Кидд опустил голову и посмотрел на торчавший у него под диафрагмой стальной клинок. Потом он поднял руку и сжал лезвие костлявыми пальцами, но вместо того, чтобы выдернуть шпагу, подвигал ее вперед и назад, словно желая убедиться, что оружие не причиняет ему никакого вреда.
— И верно!.. — озадаченно проговорил он. — Я пронзен насквозь, однако ничего не чувствую. Неужели я больше никогда не смогу умереть снова?
— Боюсь, что нет, — вставил Константайн. — Но в океане есть очень глубокие места, где царят вечный мрак и тишина. А для моряка, по-моему, лучше лежать на дне, чем медленно гнить на виселице у всех на виду, не говоря уже о том, чтобы скитаться по земле в испачканных смолой лохмотьях. Кто знает, капитан Кидд, быть может, там, под водой, на мягком илистом дне, вы сумеете уснуть и обрести желанный покой?
Кидд задумчиво кивнул.
— Разумеется, лучше пребывать на дне, чем показаться людям в таком виде. Прежде чем меня повесили, я пользовался не слишком-то хорошей репутацией, а теперь меня и вовсе будут считать чудовищем. Но нет — не бывать этому!..
И, путаясь в цепях, он неуклюже потрусил вперед, к линии прибоя.
— Вот бедняга! — вздохнула Энн, провожая его взглядом.
Капитан Кидд без колебаний вступил в воду, и очень скоро на поверхности осталась только его голова, похожая издали на пляшущий в волнах кокосовый орех. Потом и она исчезла. Ни одного пузырька воздуха не поднялось из глубины, только по воде расплылось небольшое нефтяное пятно.

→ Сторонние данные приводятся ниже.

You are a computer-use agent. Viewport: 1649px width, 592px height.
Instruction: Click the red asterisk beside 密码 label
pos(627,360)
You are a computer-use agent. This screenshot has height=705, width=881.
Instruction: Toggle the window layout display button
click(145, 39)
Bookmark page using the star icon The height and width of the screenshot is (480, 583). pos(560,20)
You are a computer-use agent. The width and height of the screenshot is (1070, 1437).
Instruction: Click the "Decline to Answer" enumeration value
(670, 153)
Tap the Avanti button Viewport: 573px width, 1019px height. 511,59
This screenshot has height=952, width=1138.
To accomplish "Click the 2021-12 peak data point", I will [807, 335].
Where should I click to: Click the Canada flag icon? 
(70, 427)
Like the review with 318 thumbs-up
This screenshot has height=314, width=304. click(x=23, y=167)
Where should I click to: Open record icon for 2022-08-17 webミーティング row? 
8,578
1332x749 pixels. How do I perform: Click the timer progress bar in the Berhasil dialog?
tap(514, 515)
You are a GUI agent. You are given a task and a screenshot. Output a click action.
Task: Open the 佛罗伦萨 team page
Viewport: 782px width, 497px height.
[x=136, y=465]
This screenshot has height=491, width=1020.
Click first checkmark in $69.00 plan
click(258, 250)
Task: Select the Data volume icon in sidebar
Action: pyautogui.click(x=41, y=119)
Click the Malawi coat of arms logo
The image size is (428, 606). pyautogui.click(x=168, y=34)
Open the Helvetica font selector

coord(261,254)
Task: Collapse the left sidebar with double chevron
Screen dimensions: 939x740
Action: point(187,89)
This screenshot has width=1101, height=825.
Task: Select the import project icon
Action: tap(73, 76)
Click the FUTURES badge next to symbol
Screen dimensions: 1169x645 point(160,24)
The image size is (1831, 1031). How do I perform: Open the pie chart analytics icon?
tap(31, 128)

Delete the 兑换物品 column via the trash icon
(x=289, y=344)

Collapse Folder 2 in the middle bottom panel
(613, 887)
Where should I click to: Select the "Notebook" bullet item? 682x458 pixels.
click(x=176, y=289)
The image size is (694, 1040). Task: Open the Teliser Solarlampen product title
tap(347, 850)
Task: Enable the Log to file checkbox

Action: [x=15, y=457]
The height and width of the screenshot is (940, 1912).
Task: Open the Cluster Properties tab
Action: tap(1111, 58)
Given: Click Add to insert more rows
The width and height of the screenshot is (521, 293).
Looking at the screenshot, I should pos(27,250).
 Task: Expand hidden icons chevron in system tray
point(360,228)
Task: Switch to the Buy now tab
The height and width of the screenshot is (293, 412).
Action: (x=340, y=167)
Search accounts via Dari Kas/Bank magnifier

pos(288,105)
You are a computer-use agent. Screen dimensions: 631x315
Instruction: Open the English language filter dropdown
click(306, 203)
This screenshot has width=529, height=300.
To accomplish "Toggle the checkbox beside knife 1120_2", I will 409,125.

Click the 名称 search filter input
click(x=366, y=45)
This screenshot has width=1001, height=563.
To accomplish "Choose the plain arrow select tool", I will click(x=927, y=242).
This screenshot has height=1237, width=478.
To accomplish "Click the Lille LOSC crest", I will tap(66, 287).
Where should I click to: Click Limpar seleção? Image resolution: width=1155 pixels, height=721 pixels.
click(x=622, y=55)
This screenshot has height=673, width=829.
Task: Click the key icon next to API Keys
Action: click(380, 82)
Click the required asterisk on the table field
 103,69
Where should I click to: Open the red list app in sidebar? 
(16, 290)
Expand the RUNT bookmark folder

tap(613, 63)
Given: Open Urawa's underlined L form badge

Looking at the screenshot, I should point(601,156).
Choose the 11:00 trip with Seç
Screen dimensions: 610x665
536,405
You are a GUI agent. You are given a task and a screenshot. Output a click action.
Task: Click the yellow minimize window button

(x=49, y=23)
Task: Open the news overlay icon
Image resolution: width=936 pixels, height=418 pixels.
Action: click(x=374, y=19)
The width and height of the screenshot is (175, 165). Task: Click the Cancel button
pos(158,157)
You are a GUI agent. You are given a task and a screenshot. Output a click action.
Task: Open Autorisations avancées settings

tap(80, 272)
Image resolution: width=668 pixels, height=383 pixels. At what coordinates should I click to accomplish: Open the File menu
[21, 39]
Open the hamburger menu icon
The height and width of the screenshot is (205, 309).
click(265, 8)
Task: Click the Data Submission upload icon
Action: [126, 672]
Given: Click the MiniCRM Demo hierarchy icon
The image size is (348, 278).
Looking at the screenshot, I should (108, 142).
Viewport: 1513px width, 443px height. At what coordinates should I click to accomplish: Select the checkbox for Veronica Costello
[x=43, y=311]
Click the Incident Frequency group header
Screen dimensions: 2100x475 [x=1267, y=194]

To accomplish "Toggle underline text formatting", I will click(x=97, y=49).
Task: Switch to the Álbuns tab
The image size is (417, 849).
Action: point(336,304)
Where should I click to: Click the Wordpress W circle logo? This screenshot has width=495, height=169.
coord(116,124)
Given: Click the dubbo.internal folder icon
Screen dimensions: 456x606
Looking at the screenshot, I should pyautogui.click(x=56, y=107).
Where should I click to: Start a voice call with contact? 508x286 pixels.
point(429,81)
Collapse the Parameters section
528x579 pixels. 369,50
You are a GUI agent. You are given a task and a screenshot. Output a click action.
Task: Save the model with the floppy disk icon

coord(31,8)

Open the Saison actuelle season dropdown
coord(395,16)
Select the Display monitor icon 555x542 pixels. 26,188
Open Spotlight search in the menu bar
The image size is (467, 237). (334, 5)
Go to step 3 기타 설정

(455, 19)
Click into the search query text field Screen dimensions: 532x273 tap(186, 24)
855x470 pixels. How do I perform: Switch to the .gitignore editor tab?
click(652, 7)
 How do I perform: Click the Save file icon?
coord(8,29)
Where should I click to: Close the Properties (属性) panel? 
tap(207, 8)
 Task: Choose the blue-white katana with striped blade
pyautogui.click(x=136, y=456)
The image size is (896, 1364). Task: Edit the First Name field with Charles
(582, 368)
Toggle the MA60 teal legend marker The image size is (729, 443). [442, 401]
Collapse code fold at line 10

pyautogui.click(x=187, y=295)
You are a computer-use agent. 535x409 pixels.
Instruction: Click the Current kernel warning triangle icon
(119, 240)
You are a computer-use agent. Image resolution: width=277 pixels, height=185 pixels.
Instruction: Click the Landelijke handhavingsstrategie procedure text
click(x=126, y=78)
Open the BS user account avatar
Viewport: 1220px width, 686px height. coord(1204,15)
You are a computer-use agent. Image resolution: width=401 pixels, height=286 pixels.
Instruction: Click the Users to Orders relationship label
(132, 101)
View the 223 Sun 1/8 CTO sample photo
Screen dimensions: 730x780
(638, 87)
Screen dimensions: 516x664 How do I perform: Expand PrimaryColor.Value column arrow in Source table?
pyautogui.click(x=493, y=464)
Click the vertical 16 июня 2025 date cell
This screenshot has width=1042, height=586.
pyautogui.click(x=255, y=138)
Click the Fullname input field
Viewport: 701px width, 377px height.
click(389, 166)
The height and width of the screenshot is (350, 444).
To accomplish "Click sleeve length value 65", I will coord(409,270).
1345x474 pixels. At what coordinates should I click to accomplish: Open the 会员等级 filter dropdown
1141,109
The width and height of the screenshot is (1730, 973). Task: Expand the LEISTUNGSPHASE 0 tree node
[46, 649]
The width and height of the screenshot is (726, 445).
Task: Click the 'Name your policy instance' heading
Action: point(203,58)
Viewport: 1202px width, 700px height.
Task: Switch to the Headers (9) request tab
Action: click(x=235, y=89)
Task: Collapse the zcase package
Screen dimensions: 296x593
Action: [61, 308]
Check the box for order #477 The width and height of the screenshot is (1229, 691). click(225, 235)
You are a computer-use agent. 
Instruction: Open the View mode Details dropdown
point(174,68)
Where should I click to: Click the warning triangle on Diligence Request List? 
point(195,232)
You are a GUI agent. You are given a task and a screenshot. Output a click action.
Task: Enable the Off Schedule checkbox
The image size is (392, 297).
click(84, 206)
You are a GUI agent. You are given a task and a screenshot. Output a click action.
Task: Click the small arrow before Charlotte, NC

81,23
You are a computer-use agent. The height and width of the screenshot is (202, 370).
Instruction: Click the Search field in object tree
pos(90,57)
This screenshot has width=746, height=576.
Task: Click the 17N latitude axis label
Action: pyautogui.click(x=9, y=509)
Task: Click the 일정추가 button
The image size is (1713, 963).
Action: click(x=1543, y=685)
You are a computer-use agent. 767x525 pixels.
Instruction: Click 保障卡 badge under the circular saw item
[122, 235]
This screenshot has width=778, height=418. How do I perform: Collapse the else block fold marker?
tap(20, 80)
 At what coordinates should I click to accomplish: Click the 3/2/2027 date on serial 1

— Кажется, моя затея пошла прахом, — мрачно проговорил Лав.
Довольно долгое время все трое смотрели на воду, не произнося ни слова. Константайн первым нарушил молчание.
— Дорогой Эдмунд, — сказал он неожиданно мягким тоном. — Люди, которых ты нанял, еще не протрезвели, а твои пистолеты разряжены… Надеюсь, ты не станешь возражать, если мы с мисс Бонни двинемся отсюда?…
Вместо ответа Лав принялся расхаживать из стороны в сторону, время от времени вытирая лоб красным шелковым платком. В этом, впрочем, не было особой необходимости, так как его бледная кожа оставалась гладкой и сухой. Наконец он снова повернулся к ним.